The complaint notes that between 1995 and 2011 Asians doubled from 2.5 percent to 5.1 percent of college-age Americans. Despite this large population increase, though, and despite extremely strong Asian academic performance, Asian enrollment at the three Ivy schools has remained stagnant. At Yale, the 1995 Asian percentage was 16.1 percent, while in 2014 it increased to just 16.58 percent. At Brown, the Asian percentage actually declined from 15.3 percent to 12.9 percent. Only at Dartmouth did the number of Asians increase, from 8.7 percent to 13.9 percent, but the complaint argues even this increased number reflects an aggressive quota system. Such quotas, the complaint then asserts, are illegal under the federal Title VI anti-discrimination law, which prohibits racial discrimination in schools receiving federal funds.

As a remedy, the complaint asks the Department of Education’s Office for Civil Rights to investigate all three schools and require them to stop using race as a factor in admissions.

The complaint will officially be filed Monday, but has already been announced by the Asian American Coalition for Education, which is spearheading the effort. The organization has posted the text of its complaint on its website, where it has collected endorsements from 115 different Asian organizations. Most of these organizations appear to be local groups spread across the U.S., with names ranging from the Idaho Chinese Organization to the Taiwan Benevolent Association of Florida.

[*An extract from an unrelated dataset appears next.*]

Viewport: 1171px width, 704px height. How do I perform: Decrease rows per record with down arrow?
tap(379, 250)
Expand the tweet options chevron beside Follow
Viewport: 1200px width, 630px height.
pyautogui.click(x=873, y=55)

The outcome of the complaint almost certainly hinges on the Supreme Court’s upcoming decision in its rehearing of Fisher v. University of Texas, which concerns affirmative action policies at public universities. If that decision upholds the use of race in admissions at public universities, it will be extremely difficulty to halt such policies at private schools. On the other hand, if the Court rules that affirmative action violates the 14th Amendment, the complaint will be far more likely to succeed. Last year, the Department of Education dismissed a complaint that Princeton University discriminated against Asians, saying there was no evidence the school’s policies violated the practices currently allowed by the Supreme Court.

Yale has already responded to the pending complaint by claiming Asians suffer no disadvantage in applying to the school.

“All relevant factors are considered in the context of the application as a whole, and the decision on any applicant does not turn on any one factor alone,” spokesman Tom Conroy told the Yale Daily News. “In conducting a holistic review, applicants are not disadvantaged in the admissions process on the basis of race or national origin.”

Numbers paint a different picture, though. Researchers at Princeton University found in 2004 that being black instead of Asian was worth the equivalent of 280 points on the SAT when applying to colleges.